Here are code samples to illustrate the various usages of this operator:

// loading an AVRO file:
data = LOAD "$input/dim_member.avro" USING AVRO;

// loading a directory:
data = LOAD "$inputdir" USING AVRO;

// loading daily data in a date range:
data = LOAD ("$inputdir", 20140201, 20140228) USING AVRO;

// loading TEXT data with a specified separator. tab is the default separator.
data = LOAD "$inputdir" USING TEXT("separator":"\u001A", "schema": "LONG member_sk, LONG count");

// loading RUBIX data:
data = LOAD "$inputdir" USING RUBIX;

The AVRO and RUBIX formats will automatically infer the schema of the input data. However, for the TEXT input format, we need to specify the schema of the data (using the “schema” parameter).

STORE

STORE operator is used to store data into the specified folder in the specified format. The usage of STORE closely mirrors the usage of LOAD.

The optional argument for the STORE operators are:

  • “overwrite”: “true” or “false” (default: “false”). If true, silently delete existing folder. Supported by all formats.
  • “compact”: “true” or “false” (default: “false”). If true, write data in compact variable byte encoding. Supported by RUBIX format.
  • “separator”: <string> (default: ”,”). Field separator string in a text record. Supported by TEXT format.

Here are a few examples to illustrate.

// store data in a directory in AVRO format::
STORE data INTO "$outputdir" USING AVRO;

// storing in RUBIX format::
STORE data INTO "$outputdir" USING RUBIX("overwrite": "true");

// storing in TEXT format::
STORE data INTO "$outputdir" USING TEXT("separator":"\u001A");

No schema specification is needed during STORE.

Note

Global configuration for overwriting output data

We can use one of the following commands in the header section of the script to configure overwrite behavior for ALL the jobs in the script.

SET overwrite “false”;

SET overwrite “true”;

TEE

TEE operator is useful for storing the results of a computation during intermediate stages to a specified output location. Unlike STORE, this operator can be used anywhere in the script. In addition to input relation, this operator can take a predicate and store only the tuples that match the predicate. Just like unix tee pipes, this operator outputs the data to HDFS and also sends the (unmodified and complete) input data the next operator.

Note that the TEE operator can only store data in AVRO or TEXT format.

Examples of using this operator are as follows.

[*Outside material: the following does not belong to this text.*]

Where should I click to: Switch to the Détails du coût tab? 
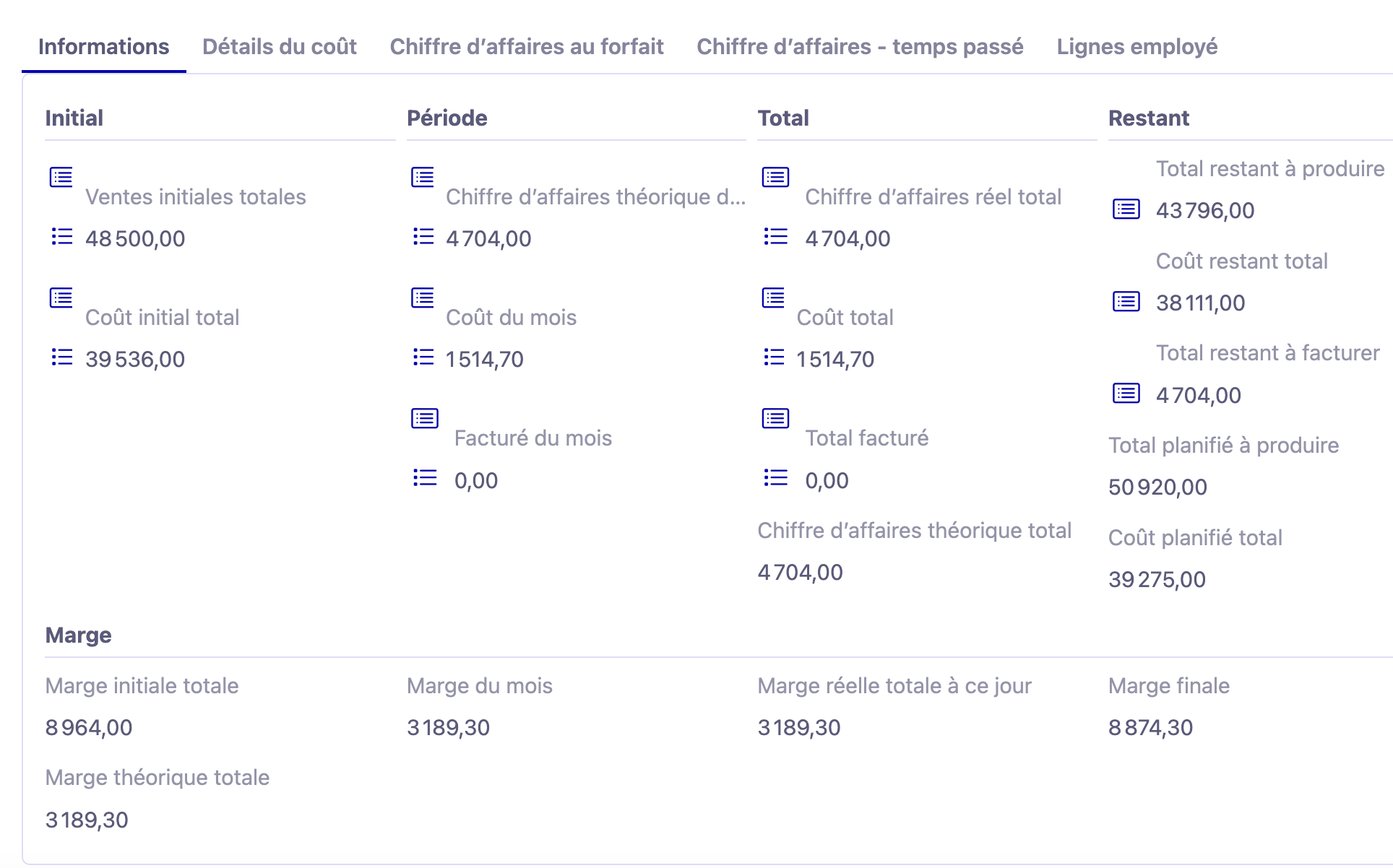click(280, 46)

// Store all the input data in a folder::
output = TEE data INTO "$teeOutputPath" USING AVRO;

// Store only the tuples which have member_sk > 100 into the output folder::
output = TEE data INTO "$teeOutputPath" USING AVRO IF member_sk > 100;

LOAD-CACHED

This operator is used to load a single file from the distributed cache. The usage of this operator is as follows:

// The path must refer to a single file, not a directory or multiple files through "*"
pagekey = LOAD-CACHED "$input/pagekey.avro" USING AVRO;